It is currently unknown whether CytoSorb treatment for septic shock improves long-term survival beyond 28 days from intensive care unit (ICU) admission and which factors determine outcome.
This was a long-term follow-up retrospective analysis of patients with septic shock who were treated with continuous renal replacement therapy (CRRT) + CytoSorb (n = 67) or CRRT alone (n = 49). These patients were previously analyzed for 28-day mortality. The primary outcome was the time to long-term all-cause mortality. Factors associated with time to event were analyzed both weighted by stabilized inverse probability of treatment weights (sIPTW) as well as unweighted stratified by therapy received.
The median follow-up for the total cohort was 30 days (interquartile range [IQR]: 5-334, maximum 1,059 days) after ICU admission and 333 days (IQR: 170-583) for those who survived beyond 28 days (n = 59).

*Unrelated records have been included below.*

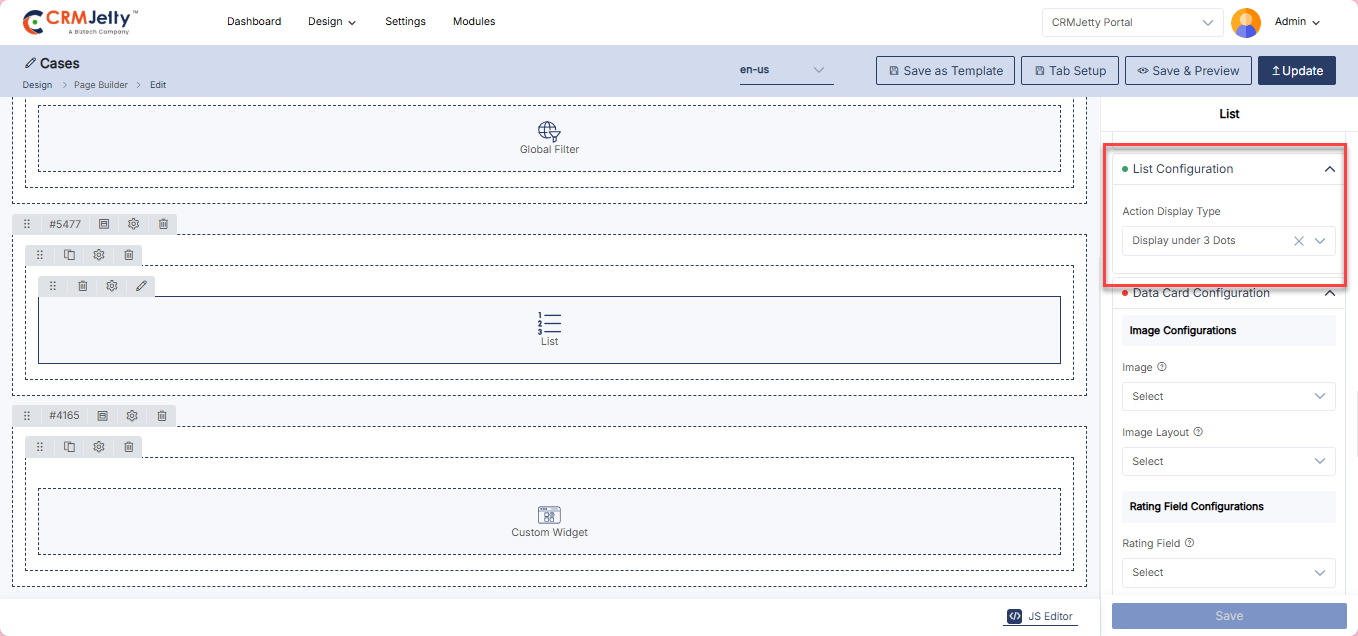Screen dimensions: 1358x636
Task: Open the JS Editor
Action: [x=1040, y=616]
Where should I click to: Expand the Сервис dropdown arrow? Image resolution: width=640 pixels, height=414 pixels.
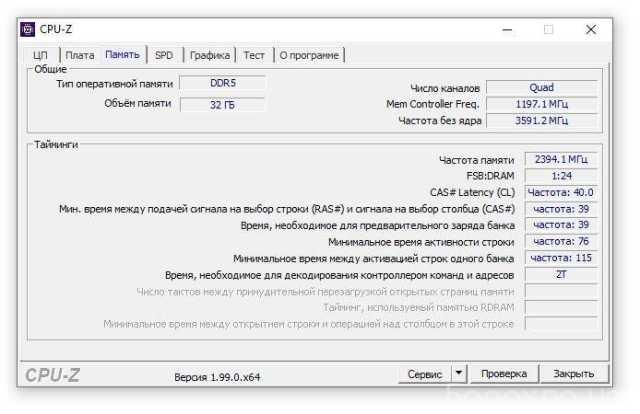tap(459, 374)
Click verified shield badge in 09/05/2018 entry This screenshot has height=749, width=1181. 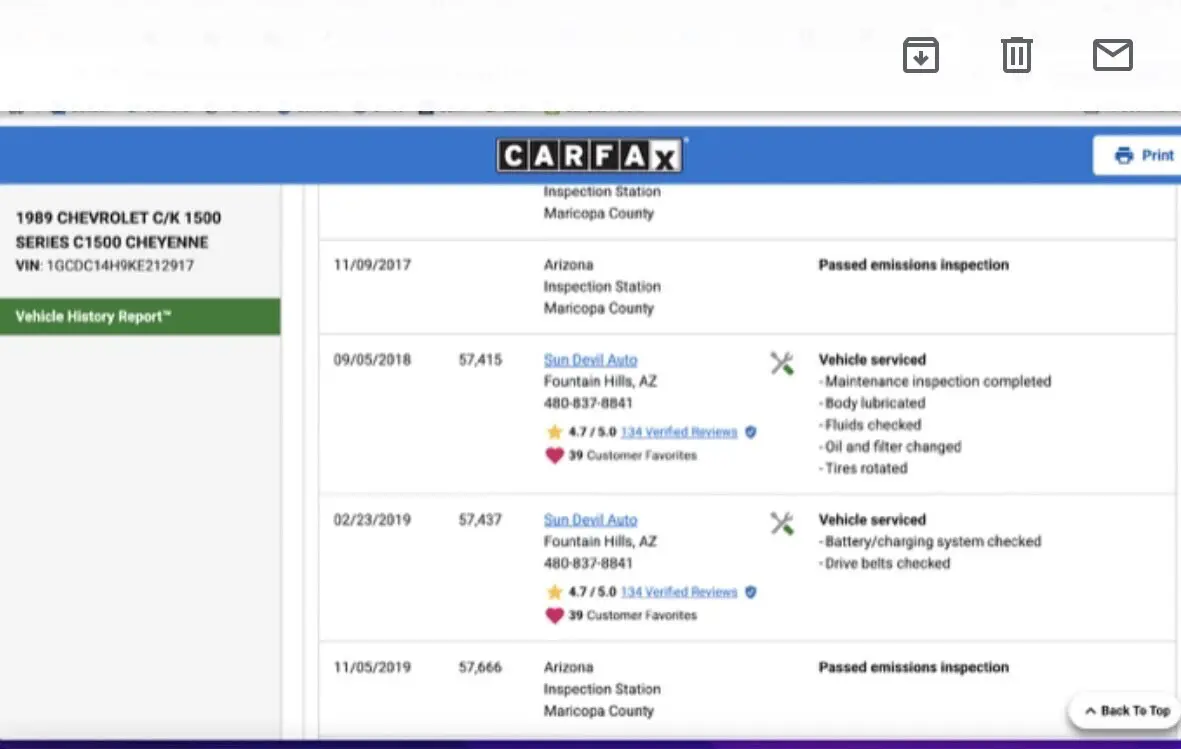[751, 432]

Survival beyond 28 days was sustained up to 1 year after ICU admission for both treatment regimens: 80% (standard error [SE] 7%) vs. 87% (SE 7%), for CytoSorb vs. CRRT, respectively, p = 0.853. By sIPTW, CytoSorb was significantly associated with long-term outcome compared to CRRT (adjusted hazard ratio [aHR] 0.59, 95% confidence interval [CI] 0.37-0.93, p = 0.025). Independent factors associated with long-term outcome in CytoSorb-treated patients were baseline log10 lactate levels (aHR 5.1, p = 0.002), age in the presence of comorbidity (aHR 2.60, p = 0.013), and presence of abdominal sepsis (aHR 0.34, p = 0.004). A lactate level above 6.0 mmol/L at the start of CytoSorb therapy had a positive predictive value of 79% for mortality (p = 0.013).
Survival is achieved with CytoSorb and CRRT for patients with septic shock beyond 28 days from ICU admission and may be improved for CytoSorb treatment. Lactate levels above 6.0 mmol/L at the start of CytoSorb therapy are predictive of worse outcome with high specificity and positive predictive value.
© 2020 The Author(s). Published by S. Karger AG, Basel.